#### [Verilen görev 1]
Kayıtlarda "At what coordinates should I click to accomplish: Click" ifadesini içeren satırdan başlayıp kayıtların sonuna kadar uzanan satırları numaralı bir listeye dönüştür. Boş satırları listeye alma.

#### [Seçilen metin]
Kadınlar ne zaman "dır dır" yapmaya başladı?
Peki erkekler ne zamandan beri "yalan" söylüyor ?

Hafif yağmur yağıyor,
kahve, çocuk erken uyumuş
neden kadın erkek mevzularına dalmıyorum, dedim.

İnsan neden var? sorusu çok derin anlamlar taşıyor
Kim  cevaplayabilmiş yaşananları, kimler çözüm bulmuş olanlara...
kimisi hafife alıyor yaşadıklarını, kimisi günlerce yataklara düşüyor üzüntüsünden

peki ama nasıl oluyor da yüzyıllardır, bin yıllardır hep aynı şeyler yaşanıyor
ama çözümü formülü olamıyor.

ben kendimce çıkarımlarda bulunuyorum bu konuda
tabi ki zamanlar değiştikçe ilişkilerin yaşanma şekilleri de değişiyor
toplumlar, ekonomiler, gündemler... herşey insanın kendini ifade edişine etki ediyor.
Yani şimdi sosyolojiye giriş dersi gibi olacak ama herşey kapitalizme gelip çatıyor.
ama ben bu akşam sıkıcı ekonomik değişimlerin kadınların konumlarını nasıl değiştirdiğini anlatmayacağım 
(sevgili hocam Prof.Dr. Gönül İçli'ye selam olsun)

Hani aşklar eskiden daha güzelmiş
hani dedeler nineler boşanmak, ayrılmak, evi terk etmek nedir bilmezmiş
bırakın böyle asi davranışları, eşler arasında yüksek ses olmazmış bile.
heee gelin onu benim küllahıma anlatın

kim ne biliyormuş ki zavallıların ne yaşadığını
sosyal medya mı vardı, gösteriş yapacakları, 
ya da sınırsız konuşma hakkı tanıyan cep telefonları mı vardı, annelerine saatlerce dert yanabilecekleri

"kocişimle pazar kahvaltısı"

"hediyelerin en güzeli sensin sevgilim" (pırlanta yüzük fotorafının altında)

"ellerine sağlık canım karım" (kadın ilk defa yemek yapmış eee fotoraf koymadan olmaz)

 daha bir sürü örnek daha

sonra evde kayınvalidelerle yaşıyormuş yeni gelinler
gün içinde patron kayınvalide (tabi ki ballı lokma gibi olanları ayrı tutuyorum)
akşam koca eve gelince ne yüksek sesi, hizmete devam
nede olsa; mutfakta aşçı, sokakta hanımefendi, yatakta bişey, gündüz hizmetçi, çocukların anası....
ezilen kadın kamburu diye bişey var bu ülkede.

Bir veri bloğu

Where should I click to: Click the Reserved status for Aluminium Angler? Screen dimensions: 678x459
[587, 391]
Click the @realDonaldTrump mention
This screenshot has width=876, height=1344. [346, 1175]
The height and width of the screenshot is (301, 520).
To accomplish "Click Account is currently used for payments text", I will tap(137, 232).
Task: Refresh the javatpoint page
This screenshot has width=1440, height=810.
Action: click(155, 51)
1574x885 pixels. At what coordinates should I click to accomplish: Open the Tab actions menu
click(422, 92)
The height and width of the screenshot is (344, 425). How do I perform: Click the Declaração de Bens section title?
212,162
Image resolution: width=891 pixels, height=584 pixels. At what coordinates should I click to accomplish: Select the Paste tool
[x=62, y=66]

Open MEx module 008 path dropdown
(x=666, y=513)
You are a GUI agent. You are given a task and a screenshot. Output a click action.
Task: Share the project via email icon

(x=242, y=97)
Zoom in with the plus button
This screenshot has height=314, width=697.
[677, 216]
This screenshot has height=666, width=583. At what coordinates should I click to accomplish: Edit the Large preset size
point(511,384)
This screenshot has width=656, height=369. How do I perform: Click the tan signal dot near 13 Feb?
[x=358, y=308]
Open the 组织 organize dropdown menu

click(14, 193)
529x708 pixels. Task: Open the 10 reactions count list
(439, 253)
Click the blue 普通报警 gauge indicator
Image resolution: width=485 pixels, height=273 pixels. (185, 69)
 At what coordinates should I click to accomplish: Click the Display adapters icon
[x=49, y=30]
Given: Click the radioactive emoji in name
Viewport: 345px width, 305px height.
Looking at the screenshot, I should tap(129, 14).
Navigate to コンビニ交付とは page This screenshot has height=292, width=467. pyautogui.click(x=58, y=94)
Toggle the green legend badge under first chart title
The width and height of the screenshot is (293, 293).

#### [Verilen görev 2]
Kadın erkek ilişkileri üzerine yazıyı kaldığı yerden devam ettir.

#### [Yanıt 1]
1.  At what coordinates should I click to accomplish: Click the Display adapters icon
2. [x=49, y=30]
3. Given: Click the radioactive emoji in name
4. Viewport: 345px width, 305px height.
5. Looking at the screenshot, I should tap(129, 14).
6. Navigate to コンビニ交付とは page This screenshot has height=292, width=467. pyautogui.click(x=58, y=94)
7. Toggle the green legend badge under first chart title
8. The width and height of the screenshot is (293, 293).

#### [Yanıt 2]
tamam kemikler yaşlandıça yerine oturuyor yaşlı insanlar kısalıyor kabul ediyorum da
hangimizin babannesi anneannesi hala aynı boyunda yada geçtim boyu, hangisinde diz kapağı ödemi yok
yerlere kapanmaktan, eğilmekten bükülmekten.
o zamanlarda akıl veren arkadaş, kızının tarafını tutan aile de yok
"aaaa  bırak o zaman bu adamı, böle hayat geçmez" diyen arkadaş yerine
"öle söyleme beyindir, işinde gücünde arada olur huzursuzluklar, anlatmadın biliyorum bunları, sende unut"
ohhh unut dedi ya kadıncağız da unuttu.
evet unuttu, ya kanser olup ya ileride alzheimer olup unuturlar dertlerini.
(tabi ki 40 yılı bir yastıkda sağlıkla devirmiş tatlı çiftlerimize maaşallah demekten başka lafım olamaz)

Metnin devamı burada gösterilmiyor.